• **Objectif**:
Répondez à ces questions sur la chronique consacrée à la guerre commerciale entre les États-Unis et la Chine :
1. De quelle année à quelle année a duré la Première Guerre mondiale ?
2. Quelle part des électeurs forme la base de Trump ?
3. À combien de pays l'OMC ferait-elle des traitements de faveur ?

• **Extrait cité**:
----
La dispute États-Unis-Chine est dangereuse pour l’économie


Édition du 14 Septembre 2019

La dispute États-Unis-Chine est dangereuse pour l’économie


Édition du 14 Septembre 2019

CHRONIQUE. Les perceptions peuvent être fatales en politique. Ce sont de telles erreurs qui ont conduit à la ­Première ­Guerre mondiale, de 1914 à 1918. Idem pour la célèbre guerre du ­Péloponnèse. Lancée par ­Sparte après avoir cru erronément qu’Athènes se préparait à l’attaquer, cette guerre, qui a duré de 431 à 404 avant ­Jésus-Christ, a mis fin à l’âge d’or de la ­Grèce antique.

La guerre commerciale que le président ­Donald ­Trump a déclarée à la ­Chine pourrait bien elle aussi être motivée pas de fausses perceptions. Alors que l’instinct l’emporte sur la raison dans les décisions de ­Trump, son ­vis-à-vis chinois, ­Xi ­Jinping, a un intérêt politique à continuer ce conflit.

Trump a lancé cette guerre pour conforter sa base(40 % des électeurs). Autre avantage, elle permet aussi de détourner l’attention sur ses scandales et autres déboires. De son côté, ­Xi ­Jinping l’utilise aussi pour attiser le nationalisme chez ses citoyens, montrer la résilience de la ­Chine, profiter de la faiblesse de ­Trump pour diviser l’Occident, affirmer son propre leadership et avertir les autres pays que la ­Chine ne s’en laisse pas imposer.

Inspiré par ­Steve ­Bannon, qui fut son principal stratège pendant sa campagne et lors des six mois qu’il a passés à la ­Maison-Blanche, ­Trump a fait de la lutte aux accords commerciaux un de ses principaux engagements.

Il a rapidement sorti son pays du projet d’Accord de partenariat ­transpacifique global et progressiste, imposé des tarifs douaniers sur l’acier et l’aluminium, dénoncé l’ALÉNA, qui fut renégocié et rebaptisé l’ACEUM et qui est bloqué au ­Congrès, et lancé la guerre commerciale contre la ­Chine. Plus récemment, il s’en est pris à l’OMC pour les traitements de faveur qu’elle ferait à 11 pays, dont la ­Chine, la ­Corée du ­Sud, le ­Mexique, la ­Turquie et ­Singapour.
----
• **Lignes**:
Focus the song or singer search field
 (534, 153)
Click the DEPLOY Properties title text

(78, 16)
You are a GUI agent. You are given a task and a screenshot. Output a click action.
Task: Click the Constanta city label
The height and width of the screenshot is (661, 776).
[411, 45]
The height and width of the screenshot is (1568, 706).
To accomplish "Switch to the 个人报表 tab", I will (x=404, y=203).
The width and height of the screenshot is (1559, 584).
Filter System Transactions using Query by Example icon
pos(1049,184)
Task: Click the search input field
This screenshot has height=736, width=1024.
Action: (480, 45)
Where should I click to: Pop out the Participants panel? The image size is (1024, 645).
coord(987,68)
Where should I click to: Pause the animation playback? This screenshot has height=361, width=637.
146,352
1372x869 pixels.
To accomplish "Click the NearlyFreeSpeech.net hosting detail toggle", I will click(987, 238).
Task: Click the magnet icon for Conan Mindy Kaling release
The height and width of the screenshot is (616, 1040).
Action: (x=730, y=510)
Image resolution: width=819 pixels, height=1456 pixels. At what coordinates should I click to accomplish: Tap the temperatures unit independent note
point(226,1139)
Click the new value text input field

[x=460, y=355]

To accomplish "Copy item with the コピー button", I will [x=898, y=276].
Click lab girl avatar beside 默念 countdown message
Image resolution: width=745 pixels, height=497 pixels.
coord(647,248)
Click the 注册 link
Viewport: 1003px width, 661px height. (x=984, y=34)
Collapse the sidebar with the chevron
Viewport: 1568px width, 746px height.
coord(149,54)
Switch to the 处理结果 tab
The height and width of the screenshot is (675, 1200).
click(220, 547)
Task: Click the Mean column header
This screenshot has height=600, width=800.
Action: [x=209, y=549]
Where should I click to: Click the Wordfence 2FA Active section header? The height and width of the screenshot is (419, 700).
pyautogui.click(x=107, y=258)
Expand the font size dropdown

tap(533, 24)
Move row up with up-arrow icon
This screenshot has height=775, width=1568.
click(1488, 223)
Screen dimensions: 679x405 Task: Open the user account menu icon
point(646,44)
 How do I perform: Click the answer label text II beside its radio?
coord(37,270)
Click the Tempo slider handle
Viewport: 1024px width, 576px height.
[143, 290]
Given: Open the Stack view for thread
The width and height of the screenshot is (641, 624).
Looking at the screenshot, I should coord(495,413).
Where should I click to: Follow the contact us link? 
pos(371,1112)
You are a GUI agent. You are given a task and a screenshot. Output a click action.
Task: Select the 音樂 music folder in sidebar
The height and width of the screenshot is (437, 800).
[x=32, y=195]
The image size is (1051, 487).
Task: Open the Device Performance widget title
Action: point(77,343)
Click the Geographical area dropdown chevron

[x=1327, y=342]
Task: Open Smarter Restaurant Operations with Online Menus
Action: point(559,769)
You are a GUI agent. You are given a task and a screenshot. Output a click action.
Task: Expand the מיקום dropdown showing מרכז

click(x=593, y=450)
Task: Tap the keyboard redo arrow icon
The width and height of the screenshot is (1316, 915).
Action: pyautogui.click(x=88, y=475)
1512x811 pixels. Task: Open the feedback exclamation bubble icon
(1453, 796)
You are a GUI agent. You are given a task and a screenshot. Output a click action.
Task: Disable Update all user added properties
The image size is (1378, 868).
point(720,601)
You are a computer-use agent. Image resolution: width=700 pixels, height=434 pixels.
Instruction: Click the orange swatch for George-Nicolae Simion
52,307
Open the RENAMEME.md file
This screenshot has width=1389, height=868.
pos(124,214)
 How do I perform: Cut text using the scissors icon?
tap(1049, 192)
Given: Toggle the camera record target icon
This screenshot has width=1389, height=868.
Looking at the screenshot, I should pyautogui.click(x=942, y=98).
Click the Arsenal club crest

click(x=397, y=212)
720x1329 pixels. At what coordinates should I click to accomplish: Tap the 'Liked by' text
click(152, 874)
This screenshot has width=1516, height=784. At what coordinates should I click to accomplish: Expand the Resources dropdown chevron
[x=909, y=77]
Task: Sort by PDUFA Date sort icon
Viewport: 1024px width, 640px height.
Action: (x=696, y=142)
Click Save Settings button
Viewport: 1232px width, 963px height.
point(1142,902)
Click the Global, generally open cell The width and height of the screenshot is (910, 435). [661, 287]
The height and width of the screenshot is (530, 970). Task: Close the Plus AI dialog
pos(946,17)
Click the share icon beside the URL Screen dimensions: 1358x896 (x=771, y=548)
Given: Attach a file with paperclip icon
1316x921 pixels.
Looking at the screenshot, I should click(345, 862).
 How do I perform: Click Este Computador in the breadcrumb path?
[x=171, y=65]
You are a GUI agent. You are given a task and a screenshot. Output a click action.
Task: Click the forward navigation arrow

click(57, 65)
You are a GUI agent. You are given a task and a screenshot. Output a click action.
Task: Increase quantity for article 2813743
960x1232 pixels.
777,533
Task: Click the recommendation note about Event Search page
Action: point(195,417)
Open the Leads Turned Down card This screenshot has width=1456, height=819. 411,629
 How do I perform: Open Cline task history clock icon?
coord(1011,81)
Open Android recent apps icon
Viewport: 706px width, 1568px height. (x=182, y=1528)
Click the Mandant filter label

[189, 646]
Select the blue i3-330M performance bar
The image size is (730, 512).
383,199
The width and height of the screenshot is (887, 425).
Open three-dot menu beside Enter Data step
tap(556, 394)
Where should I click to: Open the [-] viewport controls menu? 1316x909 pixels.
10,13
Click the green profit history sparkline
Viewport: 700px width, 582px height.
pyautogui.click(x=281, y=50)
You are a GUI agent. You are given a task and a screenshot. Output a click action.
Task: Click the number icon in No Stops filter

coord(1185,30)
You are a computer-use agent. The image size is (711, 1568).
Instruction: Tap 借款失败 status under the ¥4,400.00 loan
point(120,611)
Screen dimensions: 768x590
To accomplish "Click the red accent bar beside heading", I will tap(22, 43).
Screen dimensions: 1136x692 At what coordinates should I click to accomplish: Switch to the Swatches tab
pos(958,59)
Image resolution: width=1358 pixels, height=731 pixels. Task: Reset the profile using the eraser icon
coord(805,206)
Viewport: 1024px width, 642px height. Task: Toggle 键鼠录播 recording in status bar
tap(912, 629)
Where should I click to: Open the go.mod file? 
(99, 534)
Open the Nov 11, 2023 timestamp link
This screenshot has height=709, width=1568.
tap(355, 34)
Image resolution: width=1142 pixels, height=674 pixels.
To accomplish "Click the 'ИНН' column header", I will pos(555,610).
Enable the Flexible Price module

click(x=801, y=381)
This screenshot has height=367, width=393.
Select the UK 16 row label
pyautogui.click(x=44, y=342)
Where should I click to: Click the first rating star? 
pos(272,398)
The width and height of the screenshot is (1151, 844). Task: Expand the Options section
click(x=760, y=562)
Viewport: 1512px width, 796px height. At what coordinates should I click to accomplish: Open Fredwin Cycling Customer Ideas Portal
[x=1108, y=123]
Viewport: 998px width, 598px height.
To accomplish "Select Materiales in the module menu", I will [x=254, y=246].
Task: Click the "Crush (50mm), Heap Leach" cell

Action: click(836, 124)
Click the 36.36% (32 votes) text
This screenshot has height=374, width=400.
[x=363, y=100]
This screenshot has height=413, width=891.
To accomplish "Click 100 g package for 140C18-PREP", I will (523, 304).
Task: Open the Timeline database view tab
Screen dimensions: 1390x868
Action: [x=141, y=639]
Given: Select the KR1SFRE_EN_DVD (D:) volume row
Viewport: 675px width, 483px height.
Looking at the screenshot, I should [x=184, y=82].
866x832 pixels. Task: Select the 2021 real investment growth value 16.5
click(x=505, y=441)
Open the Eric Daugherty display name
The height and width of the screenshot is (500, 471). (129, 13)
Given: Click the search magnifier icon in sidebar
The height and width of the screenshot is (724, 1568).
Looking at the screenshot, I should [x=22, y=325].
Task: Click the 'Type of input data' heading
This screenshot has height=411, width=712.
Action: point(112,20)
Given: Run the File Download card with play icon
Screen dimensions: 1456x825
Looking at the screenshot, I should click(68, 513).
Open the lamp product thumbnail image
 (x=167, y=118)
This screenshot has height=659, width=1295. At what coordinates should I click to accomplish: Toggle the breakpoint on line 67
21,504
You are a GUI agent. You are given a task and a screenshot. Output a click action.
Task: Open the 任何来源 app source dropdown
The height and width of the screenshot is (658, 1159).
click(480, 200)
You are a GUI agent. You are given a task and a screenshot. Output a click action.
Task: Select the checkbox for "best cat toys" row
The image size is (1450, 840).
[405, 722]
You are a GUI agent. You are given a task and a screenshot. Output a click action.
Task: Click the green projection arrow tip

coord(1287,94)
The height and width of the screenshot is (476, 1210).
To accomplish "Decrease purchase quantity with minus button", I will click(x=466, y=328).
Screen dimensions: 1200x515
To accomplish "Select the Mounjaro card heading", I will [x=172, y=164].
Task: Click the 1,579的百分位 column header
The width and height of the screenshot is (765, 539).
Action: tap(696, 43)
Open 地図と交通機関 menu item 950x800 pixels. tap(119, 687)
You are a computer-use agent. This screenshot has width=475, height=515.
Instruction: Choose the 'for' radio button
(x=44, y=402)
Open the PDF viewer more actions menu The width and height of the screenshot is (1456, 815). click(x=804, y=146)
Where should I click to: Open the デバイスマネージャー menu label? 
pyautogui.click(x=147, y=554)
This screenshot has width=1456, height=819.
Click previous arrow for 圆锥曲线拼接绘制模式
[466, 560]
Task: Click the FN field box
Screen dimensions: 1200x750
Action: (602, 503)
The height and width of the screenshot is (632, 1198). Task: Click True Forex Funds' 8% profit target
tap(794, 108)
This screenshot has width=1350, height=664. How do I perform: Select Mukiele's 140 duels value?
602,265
----
• **Solution**:
1. De 1914 à 1918.
2. 40 % des électeurs.
3. À 11 pays.